Exercise prompt -
Copy the lines from the line with "Viewport: 1080px width, 766px" to the line with "(x=31, y=12)", switching "Task:" to "Goal:" and leaving everything else unchanged.

[Element and text location data]
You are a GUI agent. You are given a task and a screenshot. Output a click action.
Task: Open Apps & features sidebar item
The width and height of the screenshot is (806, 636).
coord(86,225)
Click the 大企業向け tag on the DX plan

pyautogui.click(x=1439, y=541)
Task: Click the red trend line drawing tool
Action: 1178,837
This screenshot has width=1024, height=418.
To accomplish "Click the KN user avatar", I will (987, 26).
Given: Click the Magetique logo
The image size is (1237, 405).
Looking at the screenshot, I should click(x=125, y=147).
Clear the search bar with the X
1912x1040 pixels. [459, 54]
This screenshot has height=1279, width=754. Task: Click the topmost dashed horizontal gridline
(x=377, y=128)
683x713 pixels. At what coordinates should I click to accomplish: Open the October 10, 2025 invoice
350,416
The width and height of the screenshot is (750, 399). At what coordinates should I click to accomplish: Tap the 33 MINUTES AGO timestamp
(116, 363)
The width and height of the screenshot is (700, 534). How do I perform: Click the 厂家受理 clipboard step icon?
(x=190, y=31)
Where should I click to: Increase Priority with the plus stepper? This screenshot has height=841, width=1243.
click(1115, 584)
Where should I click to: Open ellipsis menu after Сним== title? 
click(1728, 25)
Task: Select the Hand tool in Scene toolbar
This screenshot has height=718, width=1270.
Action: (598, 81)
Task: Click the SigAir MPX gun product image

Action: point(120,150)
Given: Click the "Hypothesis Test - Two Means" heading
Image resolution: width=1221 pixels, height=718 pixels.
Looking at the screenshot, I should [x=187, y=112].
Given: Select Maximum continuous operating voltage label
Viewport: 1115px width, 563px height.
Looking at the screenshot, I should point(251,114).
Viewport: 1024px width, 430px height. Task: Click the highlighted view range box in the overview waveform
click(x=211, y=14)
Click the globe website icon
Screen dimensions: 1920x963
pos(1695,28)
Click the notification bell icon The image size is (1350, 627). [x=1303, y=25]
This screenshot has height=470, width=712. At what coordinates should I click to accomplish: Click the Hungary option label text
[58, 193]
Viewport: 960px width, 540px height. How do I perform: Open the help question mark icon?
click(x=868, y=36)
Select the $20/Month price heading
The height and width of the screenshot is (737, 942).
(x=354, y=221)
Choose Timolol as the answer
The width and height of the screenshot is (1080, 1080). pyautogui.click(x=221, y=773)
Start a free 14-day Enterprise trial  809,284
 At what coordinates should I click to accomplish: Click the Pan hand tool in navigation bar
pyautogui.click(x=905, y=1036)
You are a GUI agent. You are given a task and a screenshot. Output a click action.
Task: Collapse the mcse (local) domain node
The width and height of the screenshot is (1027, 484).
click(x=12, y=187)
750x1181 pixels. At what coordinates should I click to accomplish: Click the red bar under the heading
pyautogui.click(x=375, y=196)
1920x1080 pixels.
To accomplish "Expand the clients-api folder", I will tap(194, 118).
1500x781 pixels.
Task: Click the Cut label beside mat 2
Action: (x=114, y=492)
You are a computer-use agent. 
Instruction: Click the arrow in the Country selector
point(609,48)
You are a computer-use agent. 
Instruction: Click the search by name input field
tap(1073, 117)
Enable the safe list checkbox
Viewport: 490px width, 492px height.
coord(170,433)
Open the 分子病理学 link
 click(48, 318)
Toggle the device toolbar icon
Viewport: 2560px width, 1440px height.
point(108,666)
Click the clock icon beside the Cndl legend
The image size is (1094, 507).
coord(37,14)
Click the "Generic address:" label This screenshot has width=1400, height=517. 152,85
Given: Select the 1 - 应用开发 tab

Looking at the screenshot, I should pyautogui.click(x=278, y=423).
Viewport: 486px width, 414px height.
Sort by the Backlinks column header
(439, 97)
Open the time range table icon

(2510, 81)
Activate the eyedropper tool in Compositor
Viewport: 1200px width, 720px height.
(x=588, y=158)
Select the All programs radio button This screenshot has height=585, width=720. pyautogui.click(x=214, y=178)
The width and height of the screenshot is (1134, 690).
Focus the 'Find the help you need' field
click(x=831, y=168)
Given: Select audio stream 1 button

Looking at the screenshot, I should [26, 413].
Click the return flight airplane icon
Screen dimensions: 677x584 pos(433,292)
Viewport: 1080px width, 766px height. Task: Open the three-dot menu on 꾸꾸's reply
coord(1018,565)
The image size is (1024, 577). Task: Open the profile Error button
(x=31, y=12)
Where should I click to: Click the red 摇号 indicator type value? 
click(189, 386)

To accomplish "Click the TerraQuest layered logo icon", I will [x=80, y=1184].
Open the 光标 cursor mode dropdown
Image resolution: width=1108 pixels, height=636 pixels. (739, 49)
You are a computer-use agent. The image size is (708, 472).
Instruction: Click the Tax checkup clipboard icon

Correct response -
Viewport: 1080px width, 766px height. Goal: Open the three-dot menu on 꾸꾸's reply
coord(1018,565)
The image size is (1024, 577). Goal: Open the profile Error button
(x=31, y=12)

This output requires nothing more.